Your objective - Pick up the Milt Franklyn biography below after its final sentence and write the next part of it.

Background information
- Born: Milton Julius Frumkin September 16, 1897 New York City, U.S.
- Died: April 24, 1962 (aged 64) Los Angeles, California, U.S.
- Genres: Film score; soundtrack;
- Occupations: Composer; arranger;
- Years active: 1926–1962
- Labels: Warner Bros.

= Milt Franklyn =

American composer and arranger (1897–1962)

Milton J. Franklyn (born Milton Julius Frumkin; September 16, 1897 – April 24, 1962) was an American musical composer and arranger who worked on the Warner Bros. Looney Tunes animated cartoons, working alongside and later succeeding Carl Stalling.

== Early life and education ==
Franklyn was born in New York City September 16, 1897, to the marriage of Julius B. Frumkin (1874–1913) and Fanny Hertzberg (maiden; 1876–1932). Julius Frumkin had been the proprietor of Frumkin's Cigar Stores in Salt Lake City, notably the Mission Cigar Store at 139 South Main Street. Franklyn was three years old when his family moved from New York to Salt Lake City.

Source data -
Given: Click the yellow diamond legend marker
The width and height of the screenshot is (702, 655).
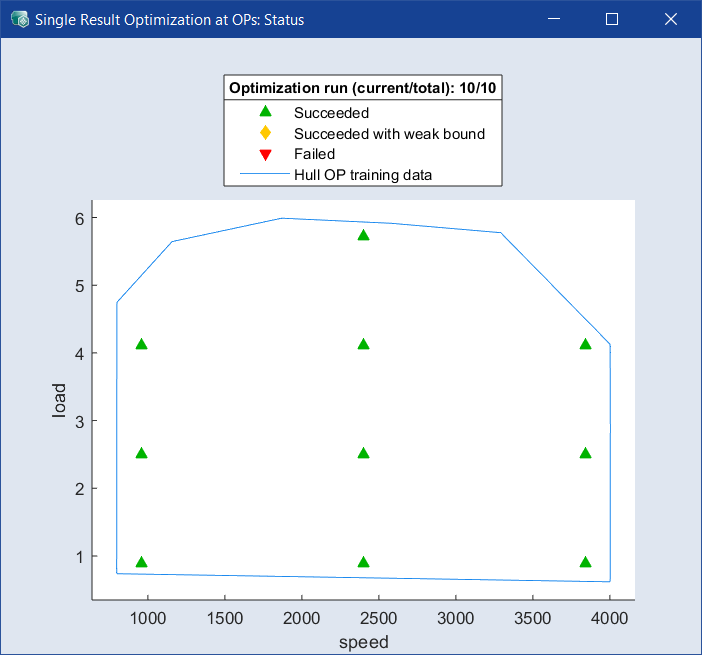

Response box -
Franklyn attended high school in Salt Lake City and graduated June 10, 1915. He finished one year at the University of Utah. He was the state junior tennis champion in Utah for six years. The next two years were spent at the University of California, Berkeley, then he began a term at Pennsylvania University when he was called to service in World War One. Franklyn did not serve overseas; he trained as a naval officer for three months and then the Armistice was signed on November 11, 1918. He returned to Berkeley to finish his education.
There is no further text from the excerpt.